Excerpting partial XHTML using minidom

Jerry Stratton, April 4, 2009

For the front page of this blog, I want to excerpt the HTML that makes up the content of each post; but trying to use Python for this kept resulting in errors because the XHTML I was excerpting is not itself the full page; it‘s just the content.

The simple solution was to render the page content; chop it at 3,000 characters; use .rfind to look for the last <p> tag; and chop it, because it’s only a partial paragraph. For simple pages, this worked. For more complex pages, it ran the risk of the last item being a floating image that floats over the next article, or chopping the end but not the beginning of a blockquote or div.

The xml.dom.minidom “lightweight” XML parser seemed like the obvious solution. There were two problems I kept running into: the second element always produced an error, and any entities also always produced an error. The solution ended up being pretty simple, although it’s a bit hacky.

Surround the entire XHTML snippet with a single <div> tag, and get that element’s children after parsing;
Convert all ampersands to & before parsing, and convert them back after parsing.

[toggle code]

from xml.dom import minidom
#excerpt XHTML safely
def excerptXHTML(content=None, maxSize=3000, element=None):
- if content:
  - if len(content) < maxSize:
    - return content
  - content = '<div>' + content + '</div>'
  - content = content.encode("utf-8")
  - content = content.replace('&', '&')
  - xhtml = minidom.parseString(content).childNodes[0]
- elif element:
  - xhtml = element
- else:
  - return ""
- excerpt = ""
- snippet = ""
- snippets = []
- #collect the elements that reach maxSize
- for tag in xhtml.childNodes:
  - tagText = getExcerptElementText(tag)
  - if tagText:
    - if len(snippet) + len(tagText) <= maxSize:
      - snippet = snippet + "\n" + tagText
      - snippets.append(tag)
    - elif len(snippet) < maxSize*.6:
      - #there's a large element; see if we can remove some of its children
      - snippedTagChildren = excerptXHTML(element=tag, maxSize=maxSize-len(snippet))
      - if snippedTagChildren:
        
        tag = tag.cloneNode(False)
        
        for child in snippedTagChildren:
        
        tag.appendChild(child)
        
        snippets.append(tag)
      - break
    - else:
      - break
- if element:
  - return snippets
- #walk back elements that shouldn't be at the end
- if snippets:
  - while snippets and badExcerptEnding(snippets[-1]):
    - snippets = snippets[0:-1]
  - #join the good elements up
  - for snippet in snippets:
    - excerpt = excerpt + "\n" + getExcerptElementText(snippet)
- return excerpt
#clean an XHTML snippet and return its useful text
def getExcerptElementText(element):
- return element.toxml().strip().replace('&', '&')
#flag elements that shouldn't end an excerpt
def badExcerptEnding(element):
- if element.hasAttribute('class'):
  - classes = element.getAttribute('class').split(" ")
  - if 'imagepull' in classes:
    - return True
- return False

I considered assigning an ID to the outer div, and using xhtml.getElementById() to grab the shell; but getElementById doesn’t appear to work in XML snippets, only in full XML documents.
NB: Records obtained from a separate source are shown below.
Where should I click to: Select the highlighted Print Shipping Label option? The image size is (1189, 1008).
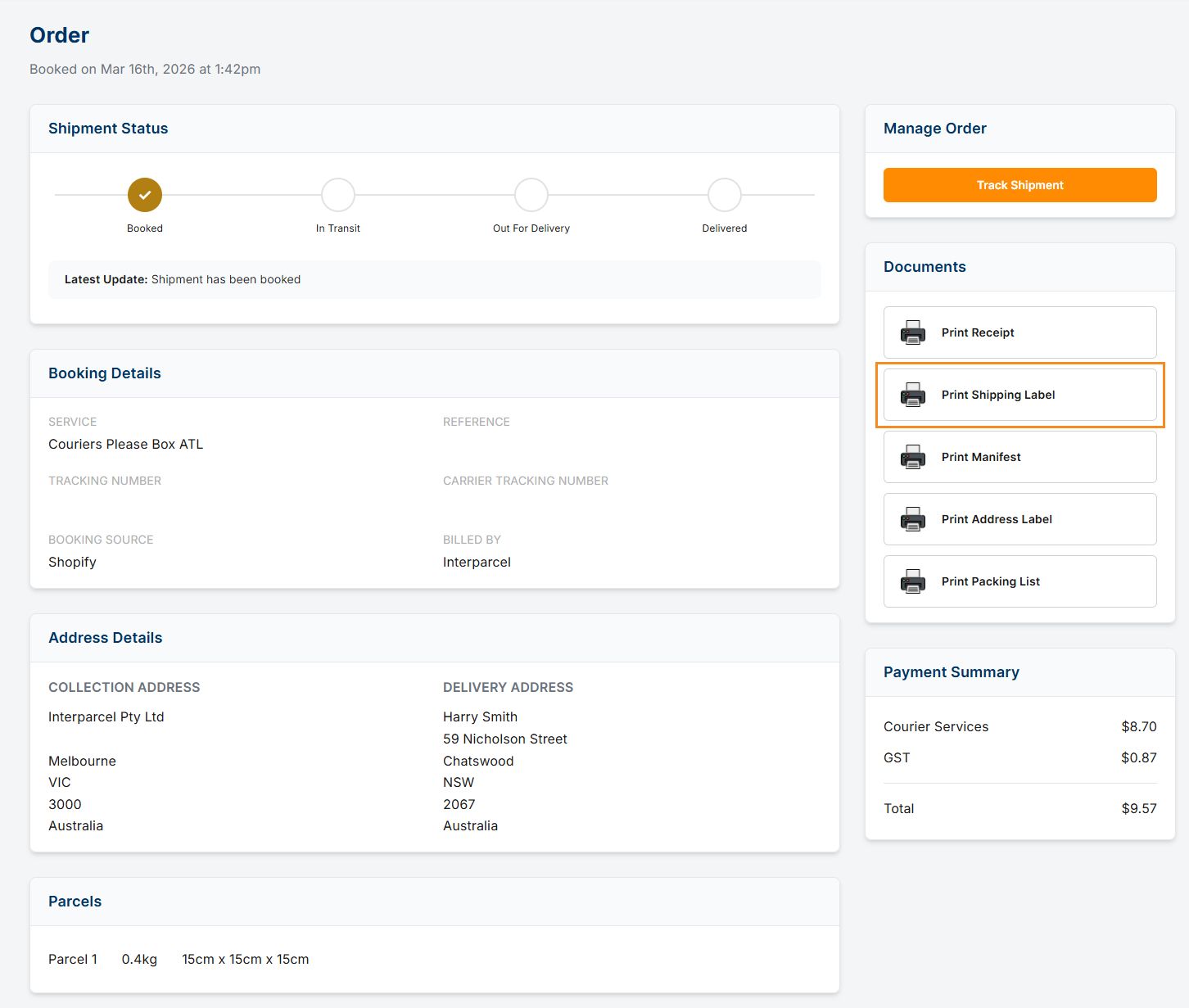[x=1019, y=395]
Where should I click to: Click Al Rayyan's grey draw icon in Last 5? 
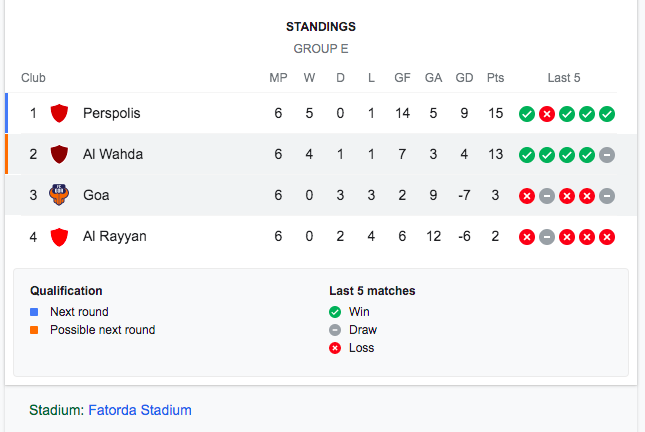(547, 237)
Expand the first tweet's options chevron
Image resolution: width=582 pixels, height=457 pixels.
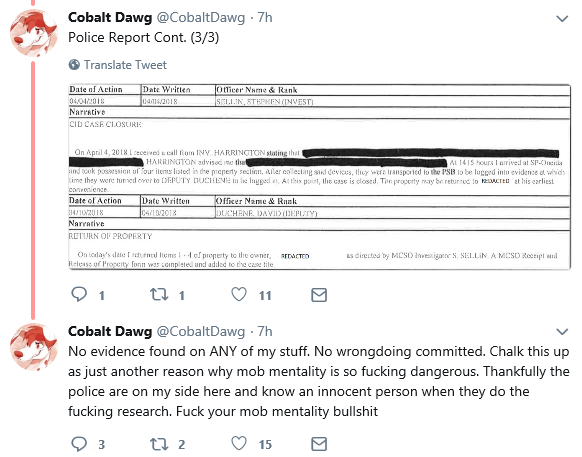pyautogui.click(x=562, y=19)
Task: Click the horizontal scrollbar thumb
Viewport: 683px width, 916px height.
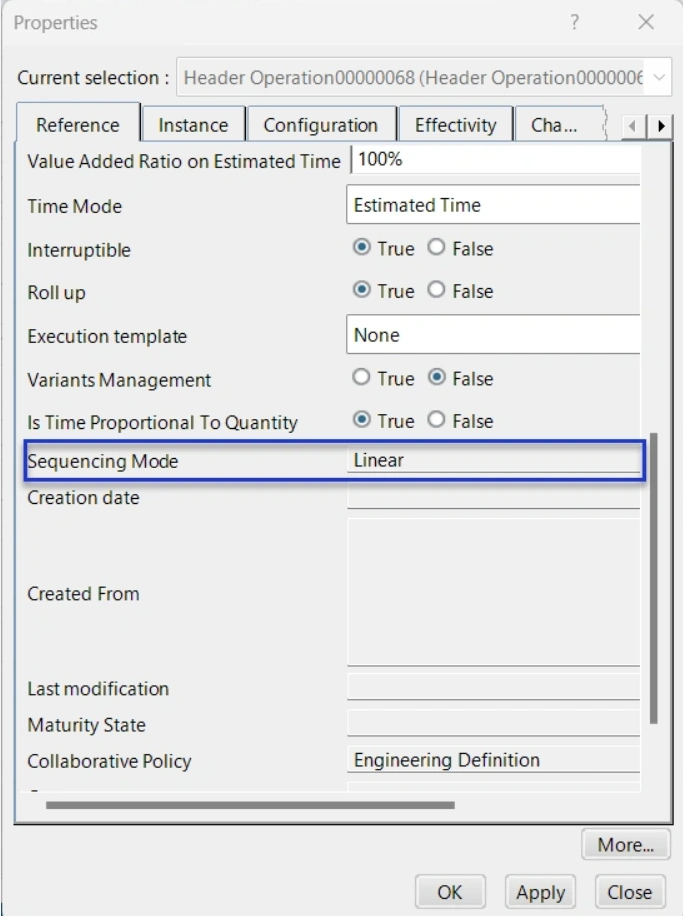Action: point(250,804)
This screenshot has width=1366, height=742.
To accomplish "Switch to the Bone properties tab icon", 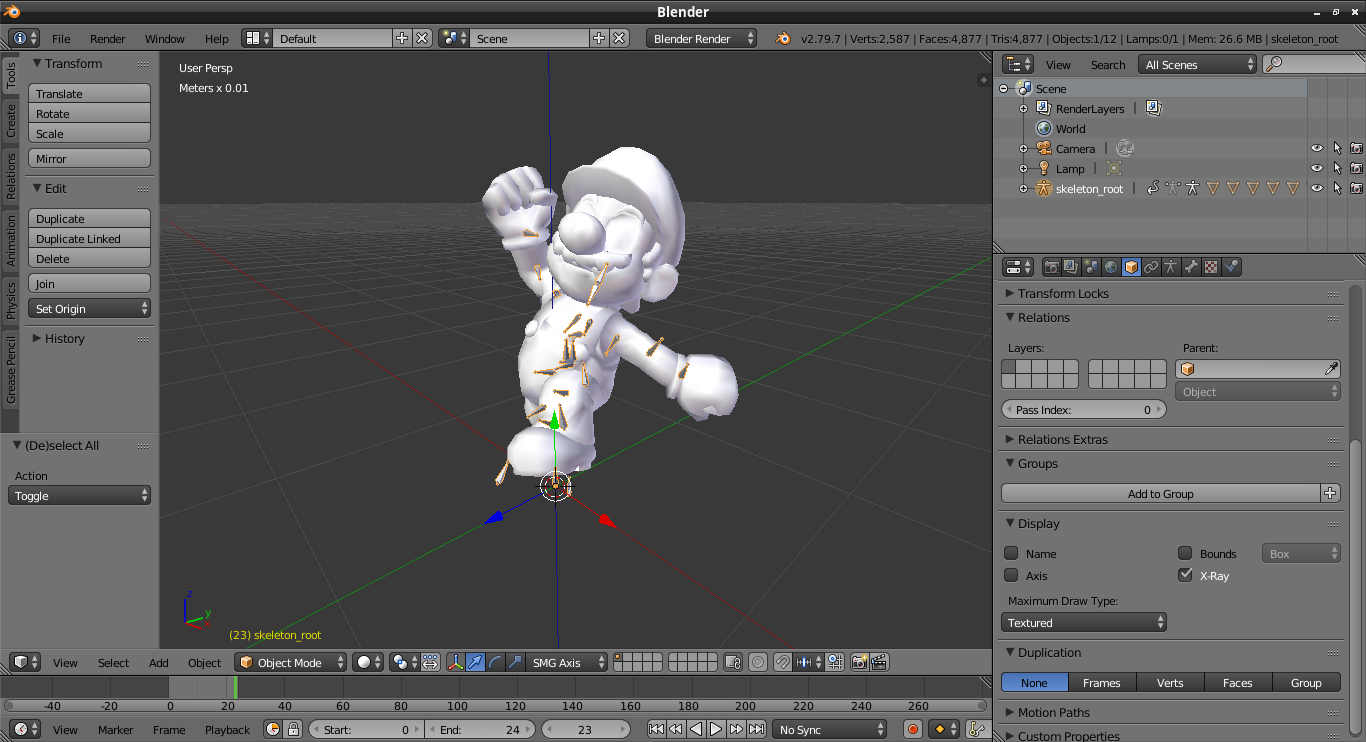I will (x=1191, y=267).
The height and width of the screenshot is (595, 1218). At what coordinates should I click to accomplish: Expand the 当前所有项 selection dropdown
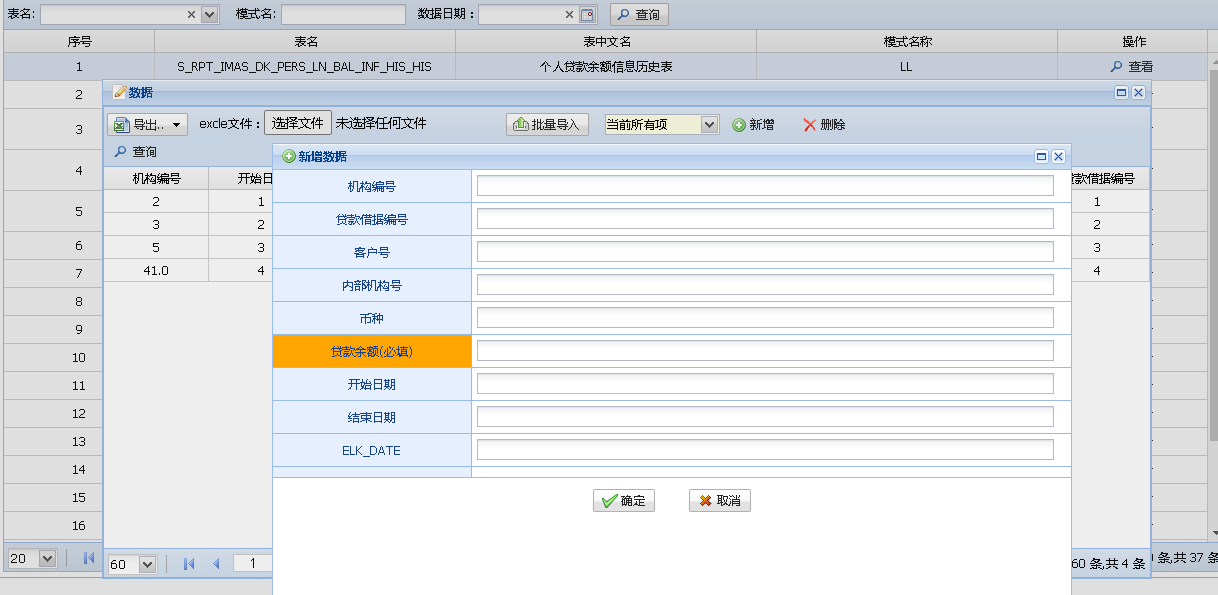point(709,125)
The important methods and properties here are:

node.childnodes: This property is a list of all the immediate children of this element.
node.toxml(): This method takes the current element and converts it back to text suitable for being part of a web page.
element.hasAttribute() and element.getAttribute(): In the badExcerptEnding function, I check to see if this element has a class attribute; if it does, I get its value. I know that any element with the class “imagepull” is an image pull-out. It makes no sense to have that element at the end of an excerpt. When I start putting sidebars into the text, I’ll flag those, as well.
node.cloneNode(False): This method takes the current element and returns a clone of that element without any childNodes. (Changing False to True returns a clone with childNodes).
node.appendChild(): This method appends a node to the list of childNodes on this node. I use this and cloneNode to cut large elements down to more manageable sizes.

I’m running through the list of top-level elements twice: once to determine how many will “fit” in the maxSize character limitation, and once again to actually zip them up. That’s because I occasionally need to remove elements from the end. I’m doing all of my processing off-line, so it makes more sense to do this in a readable fashion; if you’re doing this live, you’ll probably want to be more efficient.

When I render the page’s content, I get a series of paragraphs and the occasional div or blockquote (or, in the case of this post, a list). If I have one opening paragraph and then one really huge blockquote or source code listing, then without recursion my excerpt is going to be just that opening paragraph. Here, for example, the source code listing puts the maxSize over the 3,000 characters that I’m setting.

I’m arbitrarily checking to see if the length of the snippet is currently less than 60% of maxSize. If it is, I assume that the tag that’s putting this snippet over maxSize is a large one. I call excerptHTML() with just this tag. Since we already know that this is a single tag instead of a list, and it’s already been parsed, I modified the function to accept a parsed element. The function recognizes that it has an element and doesn’t do any of the trickery I had to do with text. It returns a list of the children that don’t put the snippet over the limit.

It then clones that large Node into an empty version of itself, and appends each of the children in that list to the clone. When rendered back to XML, this produces a safely smaller version of that element.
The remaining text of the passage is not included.